A blog about performing music, teaching music and the business of music.

Filtering by Category: Quote

Denise Tryon on the four elements to look for when teaching someone

Andrew Hitz

I love this!

1. Physical set-up: I tend to lean towards the mess with a student's physical set-up as little as possible side of things but (and this is a big but!) sometimes it is necessary and solves many problems at once. Efficiency is the key to playing any instrument well and a proper physical set-up is essential to that.

2. Technique: You can't tell a great musical story without being able to do all of the technical stuff well (as well as in any combination.) Technique is not hard to teach or to learn. Or I should say it's not complicated to learn. The only hard part is having the discipline to do it. Having a technique like Denise primarily involves a lot of work over a prolonged period of time. How bad do want it?

3. Music making: That's the only reason I ever play the tuba. All of that work to get a good physical set-up and the decades of learning good technique only serve one purpose: to tell a great musical story.

4. Mental attitude: Attitude is one of those rare things in life that we can actually control. Again, playing the horn like Denise is a very long journey. Some moments, days, even weeks, it can quite hard to keep a positive attitude. Progress is not linear (it never is!) and that can be discouraging if we choose to focus on any one data point along that journey to draw conclusions about our worth as a musician. A great teacher gives a student tools to be able to keep a positive mental attitude, even when that student doesn't feel like it is justified.

And of course she is right about your weakest link. Leave any one of these four behind and you will be held back from realizing your true potential.

Thanks for the awesome quote, Denise!

Getting serious about your routine

Andrew Hitz

This is not a complicated concept and yet can be hard to implement until you get some momentum. If you are serious about improving your playing, you must be practicing the things you can't do well every single day.

The first part of this equation is having the self-awareness to accurately identify the weaknesses in your playing. I don't think I've ever met a player who has no idea what their weaknesses are. But the best players have an acute sense of their shortcomings with a high degree of specificity.

Noticing that soft playing is not a strength is one thing. (And that's a great start!) But digging a few layers deeper (like for example your ascending slurs in the upper middle and upper registers at a soft dynamic are particularly poor) is much better.

The best players can not only identify their shortcomings to that degree of specificity but then develop a plan to meet them head-on in their daily routines. If you are bored with practicing scales, incorporate one of your weaknesses into your daily scale work. This requires creativity and a lot of focus (since playing a new exercise that you just made up takes a lot more work than just playing around the Circle of Fourths again.)

And if you really want to raise the bar, throw a portion of your warmup on Instagram Live. Even if only five people watch for a total of a minute, your focus will be off the charts when you are broadcasting one of your biggest weaknesses to your friends and colleagues.
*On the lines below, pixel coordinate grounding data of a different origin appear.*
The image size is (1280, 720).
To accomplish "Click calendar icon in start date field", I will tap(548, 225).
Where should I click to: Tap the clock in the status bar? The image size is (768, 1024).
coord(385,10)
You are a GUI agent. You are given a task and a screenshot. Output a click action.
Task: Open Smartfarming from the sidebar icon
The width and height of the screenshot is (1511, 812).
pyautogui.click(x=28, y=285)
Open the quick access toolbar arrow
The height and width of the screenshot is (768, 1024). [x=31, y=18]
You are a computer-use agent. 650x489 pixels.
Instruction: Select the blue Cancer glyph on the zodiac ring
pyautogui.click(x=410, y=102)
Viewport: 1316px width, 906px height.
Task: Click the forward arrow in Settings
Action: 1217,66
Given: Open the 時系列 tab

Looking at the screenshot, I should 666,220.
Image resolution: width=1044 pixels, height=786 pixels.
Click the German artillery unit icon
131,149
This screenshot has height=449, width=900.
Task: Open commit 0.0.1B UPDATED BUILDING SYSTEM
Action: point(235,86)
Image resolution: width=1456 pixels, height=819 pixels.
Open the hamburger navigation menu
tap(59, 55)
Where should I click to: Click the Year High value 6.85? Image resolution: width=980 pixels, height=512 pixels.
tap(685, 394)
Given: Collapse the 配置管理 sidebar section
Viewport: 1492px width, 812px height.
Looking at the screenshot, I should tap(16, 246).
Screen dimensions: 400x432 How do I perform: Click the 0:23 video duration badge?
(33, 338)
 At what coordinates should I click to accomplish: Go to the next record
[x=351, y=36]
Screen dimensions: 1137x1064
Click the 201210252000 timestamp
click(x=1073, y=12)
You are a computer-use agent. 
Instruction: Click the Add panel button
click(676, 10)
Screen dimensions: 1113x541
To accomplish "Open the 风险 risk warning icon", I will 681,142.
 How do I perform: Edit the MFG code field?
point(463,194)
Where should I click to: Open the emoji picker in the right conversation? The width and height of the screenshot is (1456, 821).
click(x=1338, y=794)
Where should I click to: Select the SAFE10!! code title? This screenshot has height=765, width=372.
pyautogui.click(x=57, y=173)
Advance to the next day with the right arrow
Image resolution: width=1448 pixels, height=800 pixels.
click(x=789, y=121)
So ask yourself two questions: what are your biggest shortcomings as a player (be as specific as possible) and how many days in the last week have you worked on them?

If your answer is less than seven, you might want to reevaluate your priorities.

It's Not About You

Andrew Hitz

"Blend towards the ticket buyers, not each other."
—Marty Hackleman

I have seen countless chamber ensembles fail to grasp the vital principal behind the above quote. The audience experience is everything.

Don't sit in the easiest possible configuration for your group to interact with each other. Sit in the configuration which makes it easiest for the audience to feel like they are interacting with you.

Don't just make sure something is balanced on stage. Make sure it is balanced in the hall.

Don't lift your stand up higher than it needs to be. Put your stand at a level where the audience feels like they are a part of the experience and not just allowed to peer over your shoulder.

Don't just check for dynamic contrast on stage. Make sure that contrast is reaching the last row of paid seats.

Don't match articulations on your side of the bell. Be sure they are matching at the back of the hall.

This list could go on and on...

I couldn't believe how much left edge I had to put on notes when I first joined Boston Brass. Like, I was dumbfounded. What my colleagues were asking me to do sounded stupid on my side of the bell.

But guess what? Those comments were coming from a rehearsal technique that we frequently used. One player would go out into the hall and listen from out there (ie the only place where it matters what it sounds like!) They would then ask for adjustments until it sounded right out there.

They would ask for so much attack that I thought it sounded stupid. But I trusted them so I did it.

Then I would listen to a recording of the performance from later that evening and I'll be damned they were always right. I had to very gradually adjust what I thought it "should" sound like on my side of the bell.

I have yet to find anyone who will pay me to in an orchestra, band, quintet or as a soloist based on me sounding good on my side of the bell. No one cares.

Literally your only job is making sure it sounds (and looks) good in the audience.

You Can't Break a Bad Habit

Andrew Hitz

This is precisely why it is so important to not rush through things and learn them the wrong way when practicing. The key word in the last sentence of the above Arnold Jacobs quote is gradually.

Once you have established a habit, the only way to replace it with a new one is gradually over time. Translation: it's a lot of work.

I was also always taught that the brain does not respond well to the word don't. If you write something like "Don't Drag" in your music then your brain first comprehends "Drag" which is not exactly ideal. I always have my students write the positive version of whatever they're working on so "Don't Drag" becomes "Groove" or "Steady Tempo".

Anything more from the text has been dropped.